*Exercise details:*
Beginning with the first line, transcribe the entries below exactly through the line containing "Expand the Display", inclusive.

--- Data supplied ---

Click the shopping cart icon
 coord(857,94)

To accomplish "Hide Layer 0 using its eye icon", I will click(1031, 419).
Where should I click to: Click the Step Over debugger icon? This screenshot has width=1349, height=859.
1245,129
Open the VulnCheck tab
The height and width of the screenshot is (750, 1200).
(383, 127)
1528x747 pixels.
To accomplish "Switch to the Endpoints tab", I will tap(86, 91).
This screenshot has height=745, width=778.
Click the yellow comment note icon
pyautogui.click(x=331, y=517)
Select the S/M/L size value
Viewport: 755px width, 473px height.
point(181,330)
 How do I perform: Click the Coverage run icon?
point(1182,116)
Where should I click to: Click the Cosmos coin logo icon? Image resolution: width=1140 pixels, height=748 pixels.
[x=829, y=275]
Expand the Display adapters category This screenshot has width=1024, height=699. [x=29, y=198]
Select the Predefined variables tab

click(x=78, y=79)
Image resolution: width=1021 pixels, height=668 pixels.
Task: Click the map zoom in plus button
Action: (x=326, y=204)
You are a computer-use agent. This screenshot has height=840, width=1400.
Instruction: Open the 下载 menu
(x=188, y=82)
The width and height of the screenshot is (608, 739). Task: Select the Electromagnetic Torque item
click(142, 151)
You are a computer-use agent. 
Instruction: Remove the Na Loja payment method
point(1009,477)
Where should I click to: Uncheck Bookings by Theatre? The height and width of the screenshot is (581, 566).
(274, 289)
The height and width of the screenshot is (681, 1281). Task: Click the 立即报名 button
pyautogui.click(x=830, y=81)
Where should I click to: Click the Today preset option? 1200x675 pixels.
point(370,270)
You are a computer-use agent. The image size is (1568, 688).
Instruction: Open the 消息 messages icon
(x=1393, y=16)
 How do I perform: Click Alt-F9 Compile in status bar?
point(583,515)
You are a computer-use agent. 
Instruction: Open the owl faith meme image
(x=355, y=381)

---

*Exercise output:*
Click the shopping cart icon
 coord(857,94)

To accomplish "Hide Layer 0 using its eye icon", I will click(1031, 419).
Where should I click to: Click the Step Over debugger icon? This screenshot has width=1349, height=859.
1245,129
Open the VulnCheck tab
The height and width of the screenshot is (750, 1200).
(383, 127)
1528x747 pixels.
To accomplish "Switch to the Endpoints tab", I will tap(86, 91).
This screenshot has height=745, width=778.
Click the yellow comment note icon
pyautogui.click(x=331, y=517)
Select the S/M/L size value
Viewport: 755px width, 473px height.
point(181,330)
 How do I perform: Click the Coverage run icon?
point(1182,116)
Where should I click to: Click the Cosmos coin logo icon? Image resolution: width=1140 pixels, height=748 pixels.
[x=829, y=275]
Expand the Display adapters category This screenshot has width=1024, height=699. [x=29, y=198]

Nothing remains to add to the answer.